A comparison of the nutrition scores across chicken broths we tried. (Click on image to magnify.)
As for flavour, here are our picks for the best tasting hot pot soup base (chicken broth).
Heinz Chicken Broth (Photo: Deborah Lin)
#1 Hot Pot Soup Base: Heinz Chicken Broth ($4.15 for 1L)
Review A unanimous choice, this tasty soup base has the strongest flavour. Also, we started salivating once the steamboat lid was lifted – the smell was that good! Though it tastes salty, Heinz Chicken Broth – surprisingly – has one of the lowest sodium count of the broths we tasted.
Swanson Clear Chicken Broth (Photo: Deborah Lin)
#2 Hot Pot Soup Base: Swanson Clear Chicken Broth ($3.90 for 1L)
Review Swanson Clear Chicken Broth is light on the palate and brings a slight sweetness. The natural, clear colour of this soup base also wins hands down for the best looking broth. Nutritionally speaking, this broth has the lowest calorie count of the lot (yay!) as well as some of the least fat and sugars compared to the rest.
Now that you’re all ready for your steamboat meal, make sure you set these golden rules for guests around the common hot pot to prevent food poisoning!
● Use separate utensils for raw and cooked food.

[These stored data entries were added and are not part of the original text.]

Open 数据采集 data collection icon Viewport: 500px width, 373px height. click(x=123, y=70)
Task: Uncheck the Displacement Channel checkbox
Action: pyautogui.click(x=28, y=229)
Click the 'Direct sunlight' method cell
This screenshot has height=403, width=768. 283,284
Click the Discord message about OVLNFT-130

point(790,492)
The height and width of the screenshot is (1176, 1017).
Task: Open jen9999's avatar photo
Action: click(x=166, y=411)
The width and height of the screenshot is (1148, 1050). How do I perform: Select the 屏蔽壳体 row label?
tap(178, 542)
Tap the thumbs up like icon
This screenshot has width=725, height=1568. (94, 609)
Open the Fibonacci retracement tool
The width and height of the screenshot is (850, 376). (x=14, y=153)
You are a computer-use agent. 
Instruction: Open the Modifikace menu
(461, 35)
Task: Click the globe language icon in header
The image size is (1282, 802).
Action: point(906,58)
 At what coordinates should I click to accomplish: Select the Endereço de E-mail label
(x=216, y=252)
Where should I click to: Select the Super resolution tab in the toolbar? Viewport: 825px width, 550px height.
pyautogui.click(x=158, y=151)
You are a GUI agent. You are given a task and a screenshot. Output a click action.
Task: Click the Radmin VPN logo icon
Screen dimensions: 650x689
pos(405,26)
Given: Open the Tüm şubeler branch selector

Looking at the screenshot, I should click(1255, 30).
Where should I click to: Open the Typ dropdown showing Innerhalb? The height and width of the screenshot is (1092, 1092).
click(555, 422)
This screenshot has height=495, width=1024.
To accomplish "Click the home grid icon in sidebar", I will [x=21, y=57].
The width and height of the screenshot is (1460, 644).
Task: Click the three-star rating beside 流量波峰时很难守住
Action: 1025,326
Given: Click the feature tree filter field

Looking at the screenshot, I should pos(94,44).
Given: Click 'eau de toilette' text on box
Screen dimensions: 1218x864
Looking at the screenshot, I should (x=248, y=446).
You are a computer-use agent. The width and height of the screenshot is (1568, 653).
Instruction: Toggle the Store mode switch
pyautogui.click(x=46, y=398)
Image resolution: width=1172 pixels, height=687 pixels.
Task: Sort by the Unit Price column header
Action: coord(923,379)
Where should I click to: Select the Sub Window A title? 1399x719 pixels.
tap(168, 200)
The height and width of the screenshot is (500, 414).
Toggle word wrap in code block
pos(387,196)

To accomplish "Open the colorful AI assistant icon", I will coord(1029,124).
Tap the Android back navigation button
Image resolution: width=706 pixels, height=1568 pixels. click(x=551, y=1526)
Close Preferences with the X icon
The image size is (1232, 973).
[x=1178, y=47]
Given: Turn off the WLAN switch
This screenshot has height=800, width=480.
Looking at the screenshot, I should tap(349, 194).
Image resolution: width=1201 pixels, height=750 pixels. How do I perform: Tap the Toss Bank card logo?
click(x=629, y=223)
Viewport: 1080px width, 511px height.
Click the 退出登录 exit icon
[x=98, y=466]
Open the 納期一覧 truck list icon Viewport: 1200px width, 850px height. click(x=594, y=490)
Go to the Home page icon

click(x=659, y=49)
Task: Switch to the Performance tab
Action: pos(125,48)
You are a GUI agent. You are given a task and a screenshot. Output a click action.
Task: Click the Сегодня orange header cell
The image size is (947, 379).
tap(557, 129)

● Use tongs to put food into the pot instead of your chopsticks (which you eat with) or bare hands, especially when picking up vegetables.
● Avoid double dipping if an item is not cooked. Toss it instead of putting it back into the pot.
● Make sure the soup comes to a full boil for a few minutes before taking items out to eat. Same goes for if you add in any raw food (with items already cooking in the pot).
● Wash your hands – especially after a trip to the loo!